Мариам соглашалась, но одновременно поглядела на Джоанну с сочувствием, ранившим как кинжал. Одна королева отказывалась посмотреть правде в глаза и признать, что эти с таким трудом дающиеся вздохи уже сочтены. Если не случится чуда, Вильгельм умрёт, и об этом знают все, кроме его жены. Пока Джамал ад-Дин потчевал пациента растительной настойкой от боли в животе, фрейлина продолжала настойчиво убеждать Джоанну немного вздремнуть. Когда Вильгельм присоединился к призывам сестры, королева наконец уступила, пообещав вернуться прежде, чем прозвонят к повечерию.
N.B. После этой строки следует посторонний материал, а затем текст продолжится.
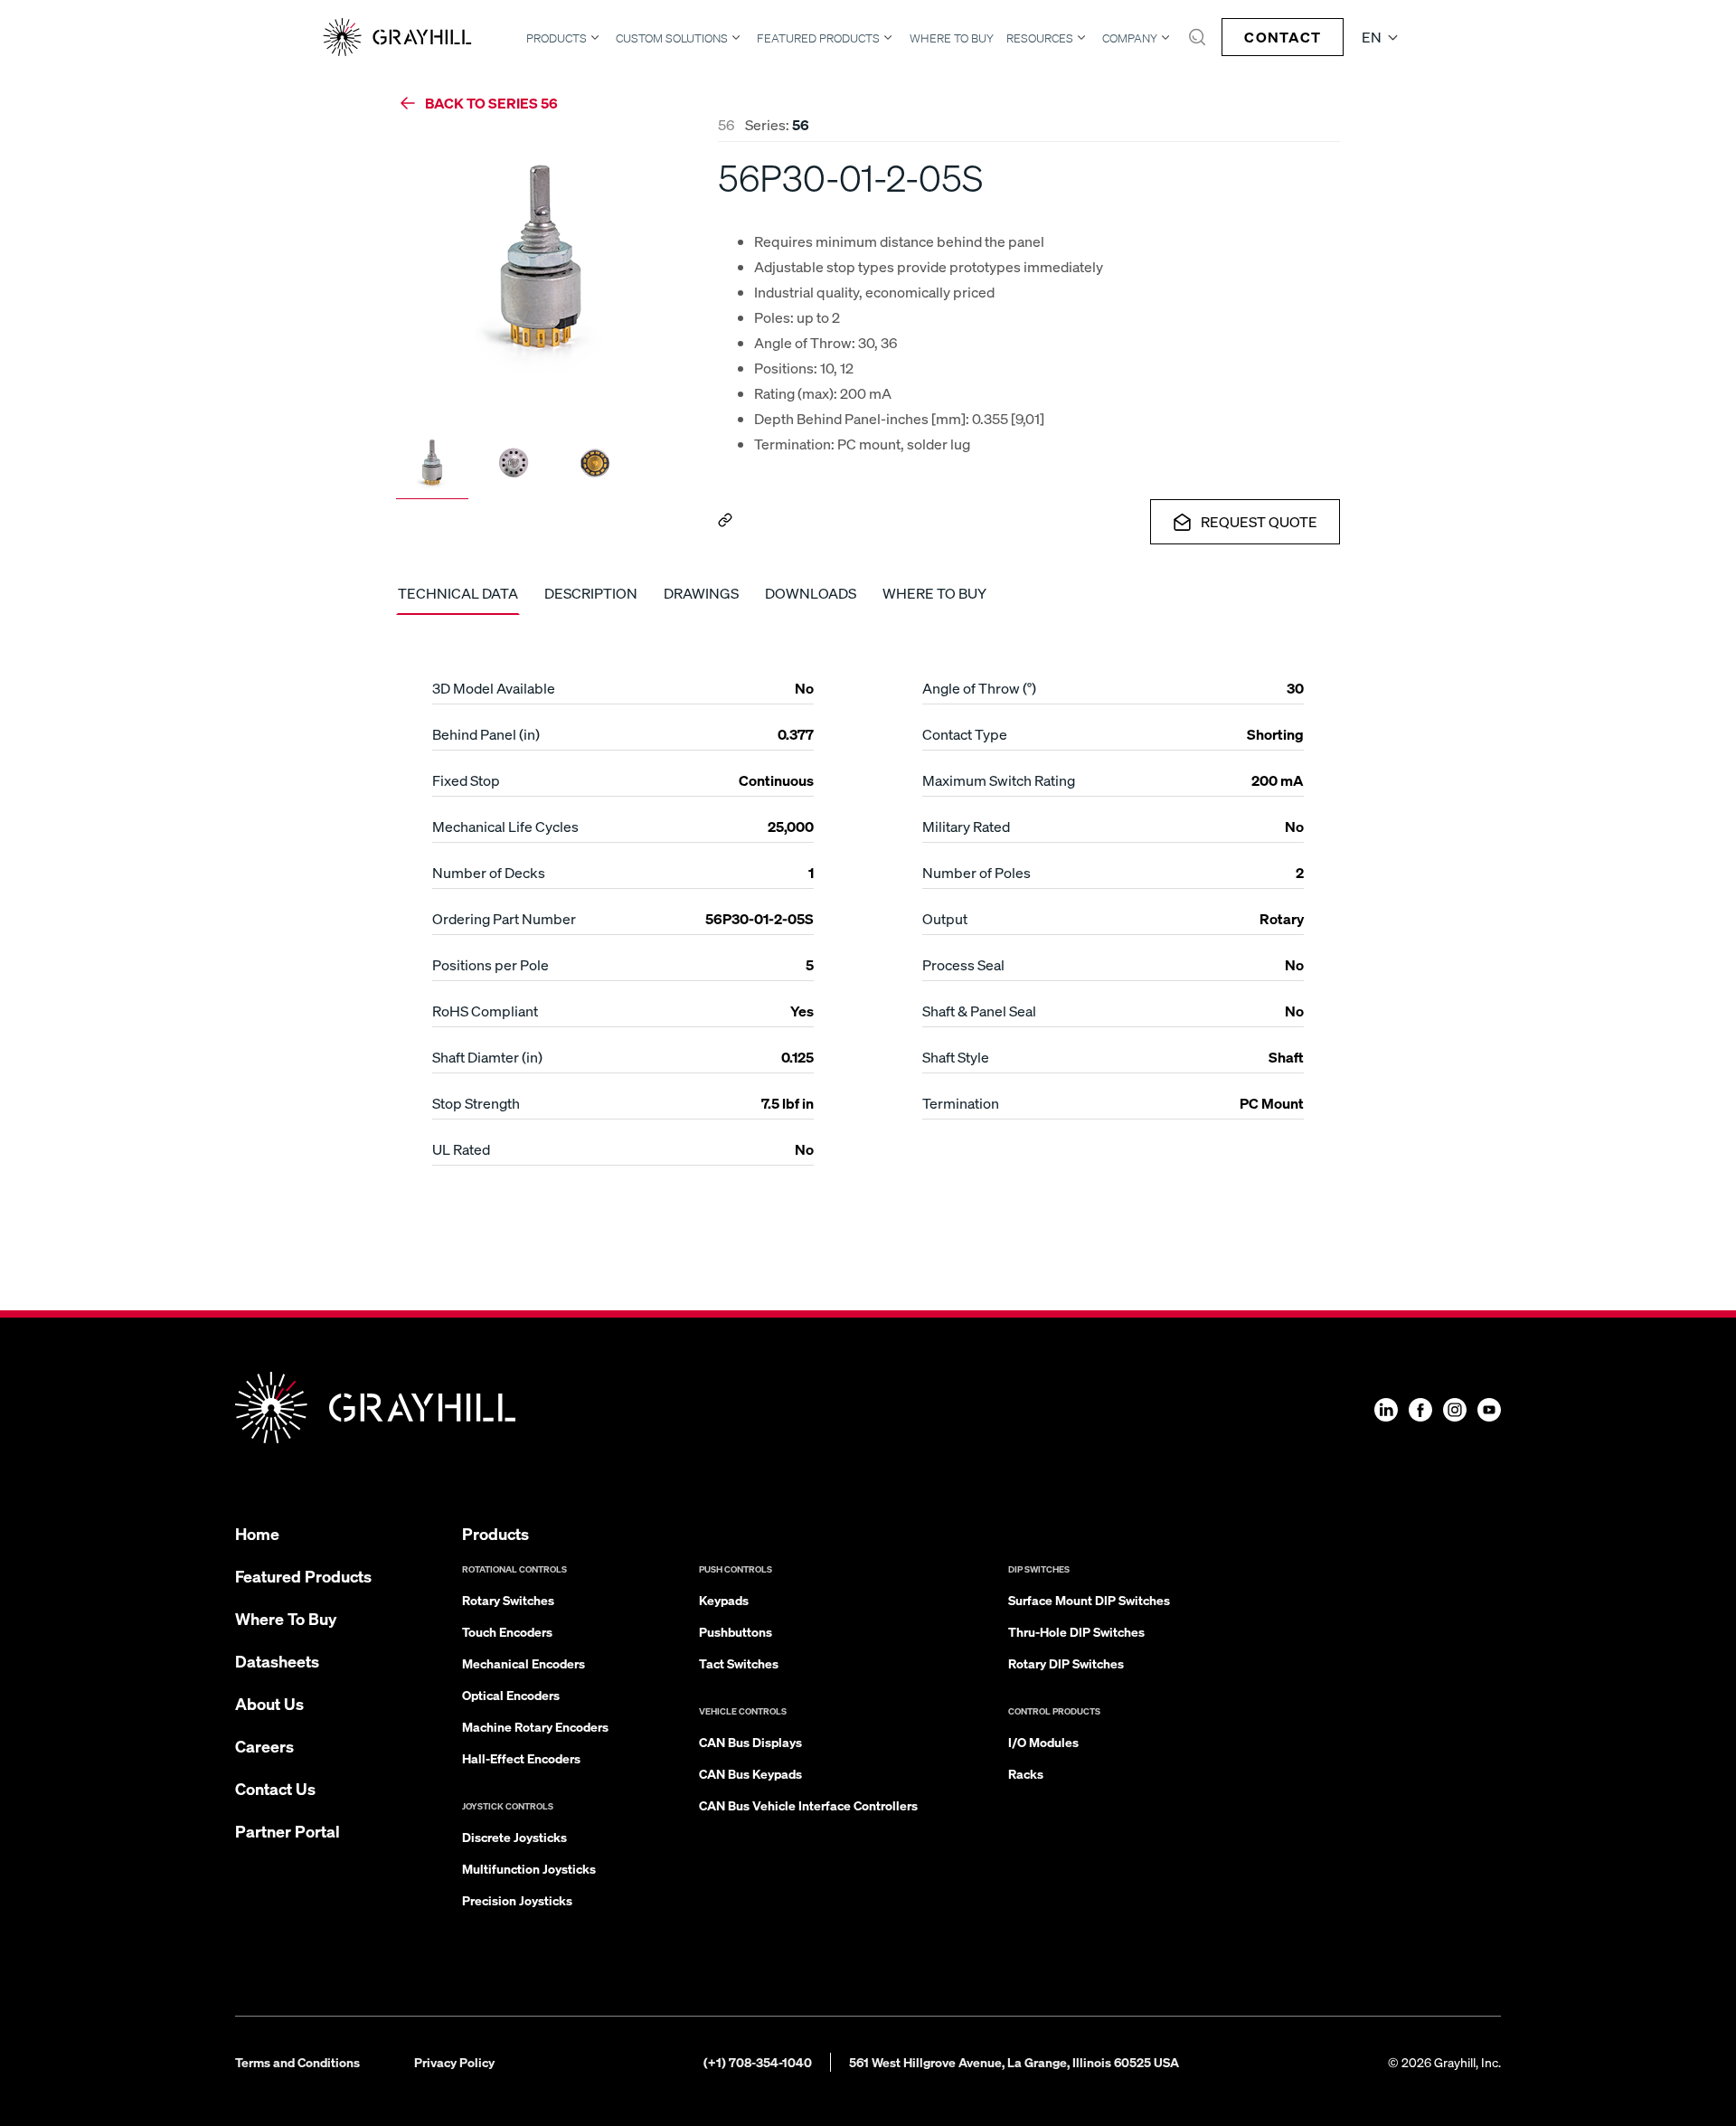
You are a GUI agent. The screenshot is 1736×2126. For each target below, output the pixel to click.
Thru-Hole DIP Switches (1076, 1631)
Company (1129, 38)
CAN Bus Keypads (750, 1773)
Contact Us (275, 1788)
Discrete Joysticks (514, 1836)
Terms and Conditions (297, 2062)
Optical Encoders (511, 1695)
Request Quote (1259, 521)
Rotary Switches (508, 1600)
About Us (269, 1703)
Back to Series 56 (491, 102)
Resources (1039, 38)
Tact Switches (738, 1663)
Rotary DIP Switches (1066, 1663)
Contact (1282, 36)
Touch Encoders (507, 1631)
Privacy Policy (454, 2062)
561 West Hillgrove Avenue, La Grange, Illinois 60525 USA (1014, 2062)
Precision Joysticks (517, 1900)
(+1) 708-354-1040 (757, 2062)
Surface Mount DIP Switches (1089, 1600)
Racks (1025, 1773)
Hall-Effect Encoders (521, 1758)
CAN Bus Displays (750, 1742)
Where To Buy (952, 38)
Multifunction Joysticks (529, 1868)
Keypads (724, 1600)
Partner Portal (287, 1830)
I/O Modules (1043, 1742)
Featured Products (818, 38)
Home (257, 1533)
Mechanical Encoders (523, 1663)
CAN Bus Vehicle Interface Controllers (808, 1805)
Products (556, 38)
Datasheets (277, 1660)
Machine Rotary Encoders (535, 1726)
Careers (264, 1745)
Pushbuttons (735, 1631)
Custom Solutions (672, 38)
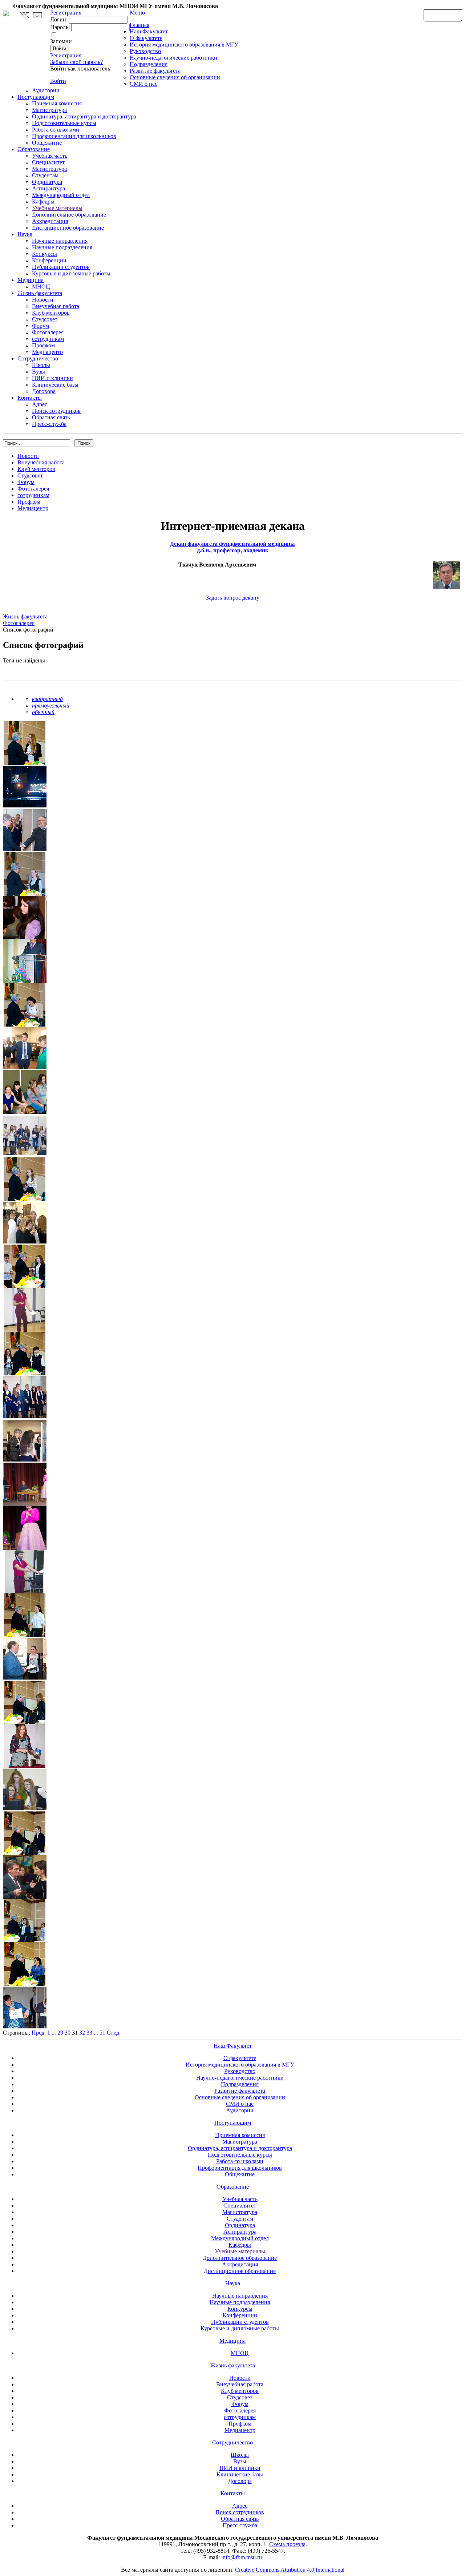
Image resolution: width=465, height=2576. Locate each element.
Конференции (49, 260)
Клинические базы (55, 385)
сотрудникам (48, 339)
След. (114, 2032)
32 (82, 2032)
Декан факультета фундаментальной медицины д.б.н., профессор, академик (232, 547)
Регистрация (65, 55)
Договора (44, 391)
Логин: (59, 19)
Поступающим (35, 97)
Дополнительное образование (69, 214)
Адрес (39, 404)
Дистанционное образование (68, 228)
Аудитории (46, 90)
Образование (33, 149)
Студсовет (44, 319)
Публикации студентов (61, 267)
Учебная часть (49, 156)
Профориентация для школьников (74, 136)
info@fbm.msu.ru (241, 2557)
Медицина (30, 280)
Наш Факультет (149, 31)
Едва она ушла, Вильгельм подозвал сестру поближе.
— Пошли за писцом, — прошептал он. — Хочу составить список всего, что завещаю английскому королю для его кампании по отвоеванию Иерусалима. Джоанна, стоит мне заикнуться об этом, впадает в отчаяние...
Когда взгляд их встретился, Мариам поняла, что муж с женой неожиданно поменялись местами. Джоанна всегда была практичной, Вильгельм же витал в мечтах, следуя своим прихотям и капризам. Теперь это она пребывала в грёзах, он же без страха смотрел в лицо реальности.
Составление письма заняло много времени, потому как силы Вильгельма таяли, и ему приходилось часто делать перерывы на отдых. Мариам сидела у постели, держа брата за руку, наполовину прислушиваясь к тому, как он щедро жертвует сицилийские богатства на крестовый поход, которого ему не суждено увидеть.
— Сотня галер... шестьдесят тысяч мешков пшеницы, столько же ячменя и вина... двадцать четыре блюда и кубка из серебра или золота...
Когда он закончил, сестра попыталась покормить его супом, присланным из дворцовой кухни в надежде пробудить гаснущий аппетит, но король отвернулся, и Мариам пришлось поставить чашку на пол перед Ахмером, за что она удостоилась слабой улыбки от Вильгельма и полного искреннего ужаса взгляда от Джамал ад-Дина.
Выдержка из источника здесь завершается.